### TASK PROMPT
Could you copy every line of the data that contains the word "will"?

### SUPPLIED DATA

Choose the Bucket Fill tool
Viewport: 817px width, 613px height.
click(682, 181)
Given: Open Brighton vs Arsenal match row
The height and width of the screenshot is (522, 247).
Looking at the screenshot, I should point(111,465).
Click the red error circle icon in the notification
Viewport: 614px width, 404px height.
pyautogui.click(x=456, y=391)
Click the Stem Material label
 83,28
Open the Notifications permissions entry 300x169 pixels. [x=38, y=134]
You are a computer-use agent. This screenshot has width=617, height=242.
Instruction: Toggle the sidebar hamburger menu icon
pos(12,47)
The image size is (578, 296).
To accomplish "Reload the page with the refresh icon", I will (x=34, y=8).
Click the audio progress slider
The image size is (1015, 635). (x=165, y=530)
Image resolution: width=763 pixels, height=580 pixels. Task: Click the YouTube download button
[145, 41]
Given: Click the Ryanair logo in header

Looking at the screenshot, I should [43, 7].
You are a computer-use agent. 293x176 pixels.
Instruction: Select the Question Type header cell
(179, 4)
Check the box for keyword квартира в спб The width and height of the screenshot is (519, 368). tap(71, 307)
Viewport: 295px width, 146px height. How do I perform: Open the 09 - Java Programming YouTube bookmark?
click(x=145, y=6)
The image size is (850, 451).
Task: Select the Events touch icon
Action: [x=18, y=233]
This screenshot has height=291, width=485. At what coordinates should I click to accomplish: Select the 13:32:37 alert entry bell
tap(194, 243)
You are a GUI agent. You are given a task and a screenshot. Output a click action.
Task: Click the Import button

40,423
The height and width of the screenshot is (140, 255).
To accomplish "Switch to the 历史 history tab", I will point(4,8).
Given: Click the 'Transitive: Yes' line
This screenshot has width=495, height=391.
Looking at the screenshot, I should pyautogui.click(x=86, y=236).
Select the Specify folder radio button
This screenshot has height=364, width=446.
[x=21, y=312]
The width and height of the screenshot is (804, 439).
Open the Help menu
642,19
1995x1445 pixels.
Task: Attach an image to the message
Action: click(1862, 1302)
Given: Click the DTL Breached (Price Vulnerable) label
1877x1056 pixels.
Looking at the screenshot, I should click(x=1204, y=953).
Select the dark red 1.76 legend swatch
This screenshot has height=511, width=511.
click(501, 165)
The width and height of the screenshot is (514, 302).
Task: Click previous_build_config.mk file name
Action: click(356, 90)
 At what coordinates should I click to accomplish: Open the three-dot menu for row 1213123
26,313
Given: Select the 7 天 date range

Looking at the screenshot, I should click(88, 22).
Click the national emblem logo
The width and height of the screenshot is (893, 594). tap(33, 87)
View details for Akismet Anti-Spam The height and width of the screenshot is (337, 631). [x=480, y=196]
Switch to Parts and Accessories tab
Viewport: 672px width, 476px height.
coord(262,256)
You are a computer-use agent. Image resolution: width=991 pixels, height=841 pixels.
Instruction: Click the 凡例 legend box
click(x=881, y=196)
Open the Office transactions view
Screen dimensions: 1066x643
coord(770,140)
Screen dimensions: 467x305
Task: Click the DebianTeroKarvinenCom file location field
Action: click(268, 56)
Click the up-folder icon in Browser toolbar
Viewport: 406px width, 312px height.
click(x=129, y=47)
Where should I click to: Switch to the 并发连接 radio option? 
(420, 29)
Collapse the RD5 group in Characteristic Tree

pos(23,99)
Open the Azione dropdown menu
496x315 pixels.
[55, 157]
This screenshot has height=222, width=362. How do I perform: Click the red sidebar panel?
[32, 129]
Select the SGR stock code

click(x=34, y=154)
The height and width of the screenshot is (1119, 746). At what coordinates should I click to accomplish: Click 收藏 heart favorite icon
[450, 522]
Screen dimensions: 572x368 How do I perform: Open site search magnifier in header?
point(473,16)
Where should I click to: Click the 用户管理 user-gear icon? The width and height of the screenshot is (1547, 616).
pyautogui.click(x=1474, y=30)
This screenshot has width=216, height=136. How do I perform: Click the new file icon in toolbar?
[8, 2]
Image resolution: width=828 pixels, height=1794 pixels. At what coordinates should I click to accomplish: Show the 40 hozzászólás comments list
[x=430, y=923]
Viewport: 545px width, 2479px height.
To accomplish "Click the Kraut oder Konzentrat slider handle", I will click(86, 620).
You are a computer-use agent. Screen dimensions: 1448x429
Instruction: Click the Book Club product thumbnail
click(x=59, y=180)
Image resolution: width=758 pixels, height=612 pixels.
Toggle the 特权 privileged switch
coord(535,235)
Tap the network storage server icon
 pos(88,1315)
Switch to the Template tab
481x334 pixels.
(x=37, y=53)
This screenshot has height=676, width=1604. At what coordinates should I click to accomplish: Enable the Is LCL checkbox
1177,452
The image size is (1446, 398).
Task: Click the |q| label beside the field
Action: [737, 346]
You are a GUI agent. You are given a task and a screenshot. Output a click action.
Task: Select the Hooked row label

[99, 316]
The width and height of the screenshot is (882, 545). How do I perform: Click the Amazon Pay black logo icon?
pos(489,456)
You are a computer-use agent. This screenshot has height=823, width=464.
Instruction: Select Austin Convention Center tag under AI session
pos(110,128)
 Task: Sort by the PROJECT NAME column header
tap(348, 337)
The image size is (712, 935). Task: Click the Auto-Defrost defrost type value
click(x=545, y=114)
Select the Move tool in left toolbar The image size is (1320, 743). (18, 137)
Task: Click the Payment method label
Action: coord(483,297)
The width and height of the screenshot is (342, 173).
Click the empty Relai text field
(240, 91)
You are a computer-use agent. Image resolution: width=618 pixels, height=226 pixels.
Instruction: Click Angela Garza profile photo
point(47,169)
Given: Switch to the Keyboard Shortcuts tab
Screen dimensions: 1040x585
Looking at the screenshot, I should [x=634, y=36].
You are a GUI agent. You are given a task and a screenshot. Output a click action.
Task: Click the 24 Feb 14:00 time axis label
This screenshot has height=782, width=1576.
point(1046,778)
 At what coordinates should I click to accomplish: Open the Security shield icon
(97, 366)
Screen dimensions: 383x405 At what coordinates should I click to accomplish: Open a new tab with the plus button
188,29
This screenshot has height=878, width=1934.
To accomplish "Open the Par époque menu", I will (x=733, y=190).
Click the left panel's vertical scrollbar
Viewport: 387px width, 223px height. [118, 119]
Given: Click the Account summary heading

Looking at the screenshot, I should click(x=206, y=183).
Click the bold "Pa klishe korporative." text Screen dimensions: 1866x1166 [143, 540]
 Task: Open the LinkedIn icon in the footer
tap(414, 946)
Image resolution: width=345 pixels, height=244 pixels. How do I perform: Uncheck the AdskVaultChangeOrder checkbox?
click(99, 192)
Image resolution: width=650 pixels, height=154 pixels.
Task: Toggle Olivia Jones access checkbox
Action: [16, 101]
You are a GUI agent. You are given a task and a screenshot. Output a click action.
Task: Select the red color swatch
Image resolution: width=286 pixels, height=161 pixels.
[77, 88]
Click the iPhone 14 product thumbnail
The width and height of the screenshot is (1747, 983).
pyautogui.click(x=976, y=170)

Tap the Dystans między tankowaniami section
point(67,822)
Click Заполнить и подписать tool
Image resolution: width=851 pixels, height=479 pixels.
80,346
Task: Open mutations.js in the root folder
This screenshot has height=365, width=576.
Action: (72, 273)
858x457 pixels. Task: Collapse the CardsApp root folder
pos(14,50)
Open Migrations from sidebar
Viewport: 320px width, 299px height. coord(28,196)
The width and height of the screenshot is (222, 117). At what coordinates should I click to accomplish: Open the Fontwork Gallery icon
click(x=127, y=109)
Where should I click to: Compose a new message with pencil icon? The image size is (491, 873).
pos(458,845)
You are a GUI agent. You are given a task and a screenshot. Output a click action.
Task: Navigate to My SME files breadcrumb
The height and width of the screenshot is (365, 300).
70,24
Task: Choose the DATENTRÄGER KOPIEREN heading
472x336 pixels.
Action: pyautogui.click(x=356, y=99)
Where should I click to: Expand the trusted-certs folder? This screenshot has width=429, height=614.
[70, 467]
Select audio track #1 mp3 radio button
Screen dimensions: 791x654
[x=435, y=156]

### ANSWER SECTION
To accomplish "Reload the page with the refresh icon", I will (x=34, y=8).
To accomplish "Switch to the 历史 history tab", I will point(4,8).
To accomplish "Click the Kraut oder Konzentrat slider handle", I will click(86, 620).
To accomplish "Open the Par époque menu", I will (x=733, y=190).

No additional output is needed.